Обе женщины испуганно замолчали, но ни одна не стала отрицать, что что-то действительно произошло. Чудовище приобрело просто невероятные размеры.
Эвелин посмотрела на Меган.
Меган походила на соляной столп. Даже ее роскошные волосы повисли безжизненными прядями, серые глаза утратили прозрачность и стали как будто матовыми.
— Эвелин… — обратился Джонни к экономке.
Эвелин, относившаяся к нему всегда с материнской любовью и стремящаяся выполнить любое его желание, отрицательно покачала головой.
— Это не я должна вам рассказать, мистер Джонни. — Еще один выразительный взгляд на Меган.
В кухне Эвелин всегда царила легкая и дружеская атмосфера. Это было сердце дома, так всегда считал Джонни.
Что сделала Меган, чтобы все так изменилось?
Патрик не одобрил бы таких перемен.
Не такая атмосфера должна царить в Гундамурре.
Джонни поклялся, что сделает все, чтобы восстановить ее. Что бы ни происходило здесь, он должен положить этому конец и все исправить.
Меган вышла из своего заторможенного состояния, и Джонни перевел на нее взгляд, требуя ответа. Он не позволит ей увильнуть. Пусть ей принадлежит пятьдесят один процент, но он тоже имеет права.
— Пойдем… — Щеки Меган стали пунцовыми. Пойдем в офис, Джонни.
Значит, офис.
Значит, бизнес.
— Хорошо. Пойдем.
Он поднялся первым. Эвелин, не поднимая головы, мыла посуду.

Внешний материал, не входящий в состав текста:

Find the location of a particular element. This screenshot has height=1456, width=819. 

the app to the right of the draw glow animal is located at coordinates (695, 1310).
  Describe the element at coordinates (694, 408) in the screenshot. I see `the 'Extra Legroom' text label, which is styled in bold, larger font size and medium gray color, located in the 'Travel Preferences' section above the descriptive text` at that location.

Меган первой вышла из кухни, предоставив Джонни следовать за ней. Даже когда они вышли на веранду, она не замедлила свой шаг, чтобы позволить ему поравняться с ней и идти рядом.

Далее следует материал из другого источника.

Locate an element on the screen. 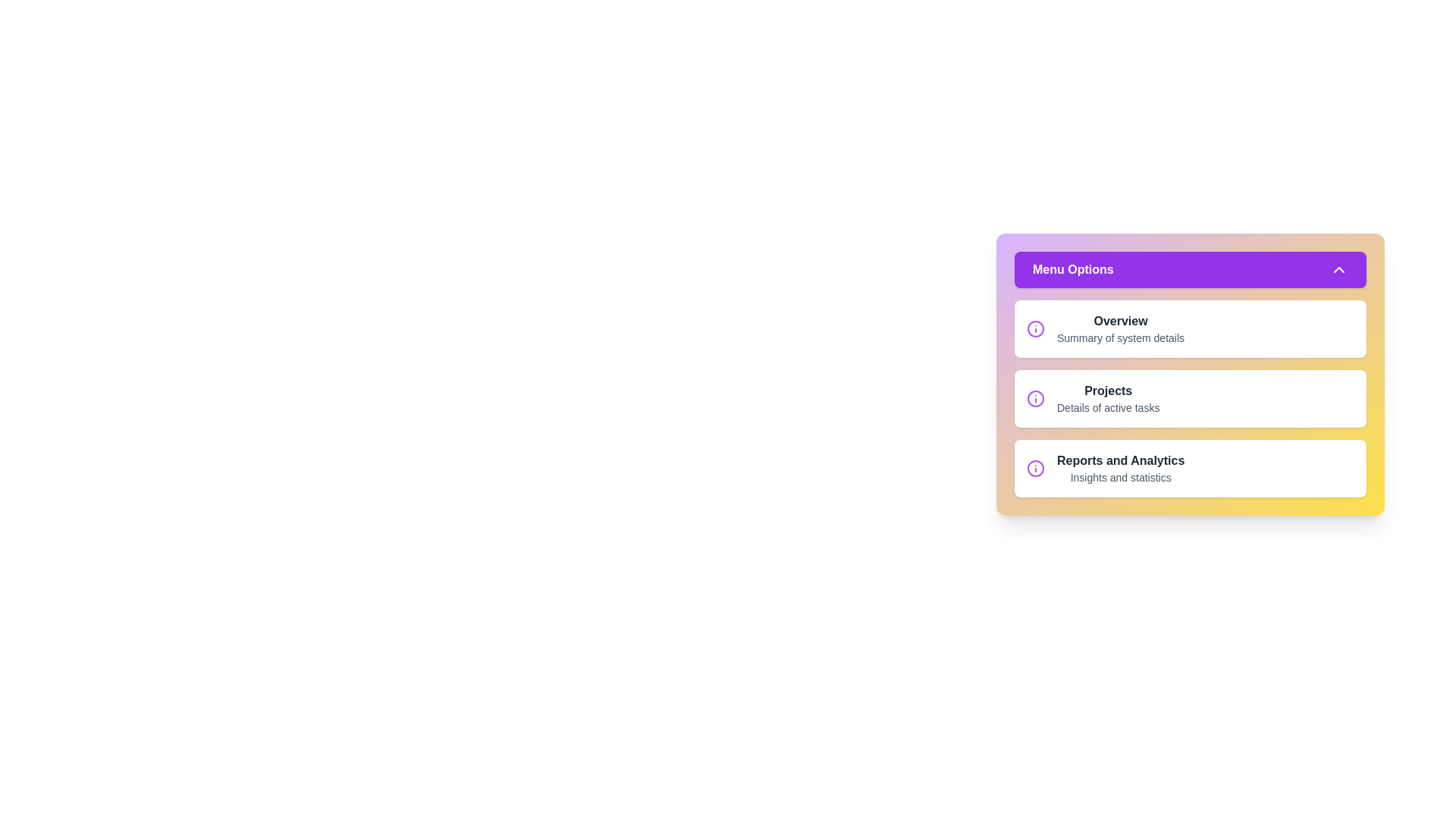 The height and width of the screenshot is (819, 1456). the main menu button to toggle the menu visibility is located at coordinates (1189, 268).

Она шла с прямой напряженной спиной, высоко поднятой головой и даже не посмотрела на него, когда он все-таки догнал ее и подстроился под ее шаг. Джонни обратил внимание, что ее щеки продолжали гореть, руки были сжаты в кулаки. Похоже, Меган очень волнует предстоящий разговор, в чем бы ни заключалась проблема.
Ранена ее гордость, решил Джонни. Она совершила какую-то большую ошибку в управлении Гундамуррой, и ей мучительно признаться ему в этом. Меган ненавидит быть в чем-то несостоятельной. Глупая, что бы ни случилось, он все решит. Ну что такого непоправимого могло произойти?

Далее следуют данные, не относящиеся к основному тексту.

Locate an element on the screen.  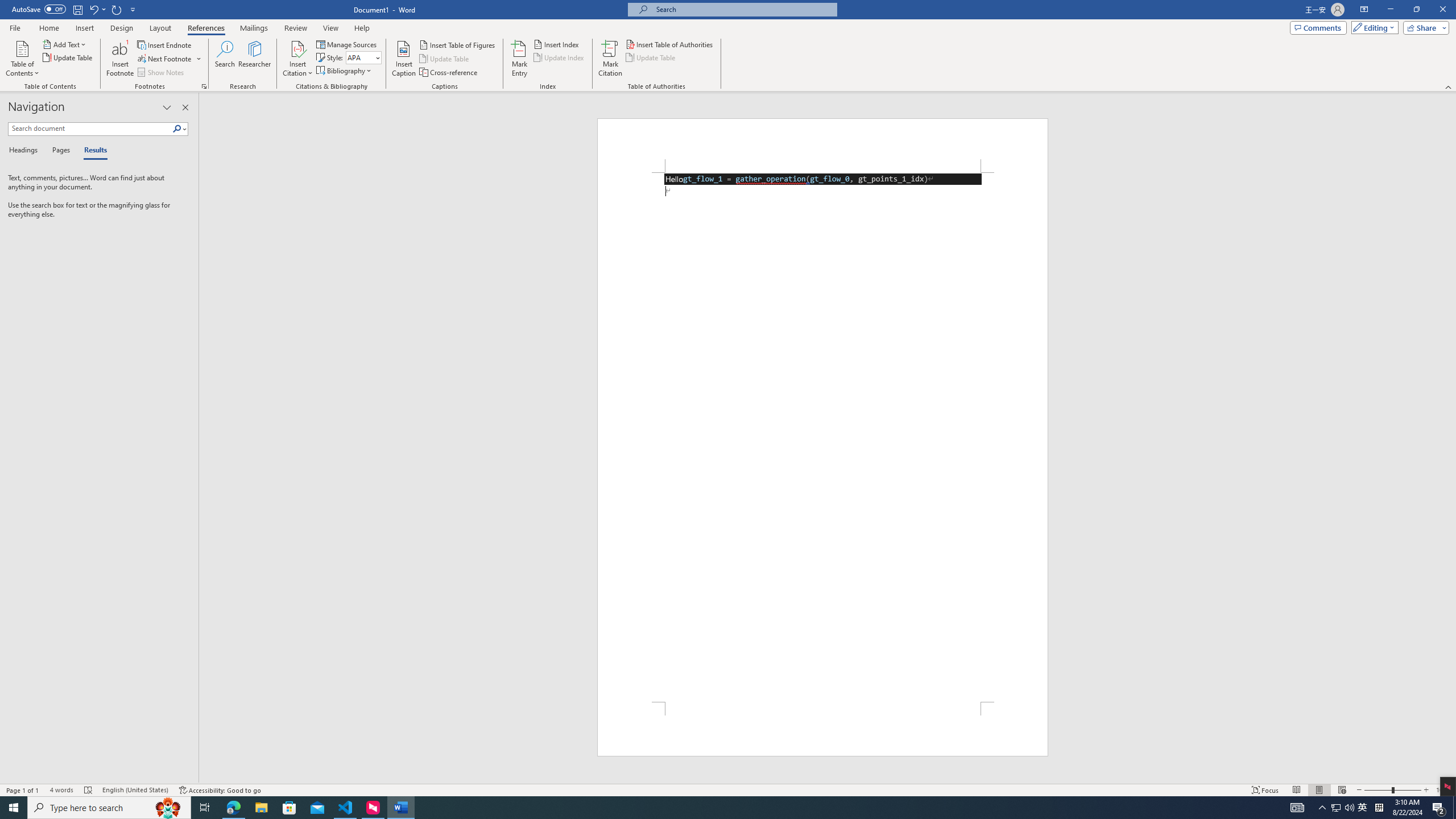
'Bibliography' is located at coordinates (345, 69).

Меган открыла дверь кабинета Патрика и вошла первой. Затем дождалась, пока он тоже войдет и закроет дверь. Джонни удивился тому, что она не села в отцовское кресло, а остановилась у шахматного столика, опустила глаза и стала разглядывать черные и белые фигуры на доске.
И эта ее поза стала для Джонни последней каплей. Он приблизился к столику, не зная, как сказать ей, что он не собирается ругать или критиковать ее, в чем бы ни состояла ее ошибка.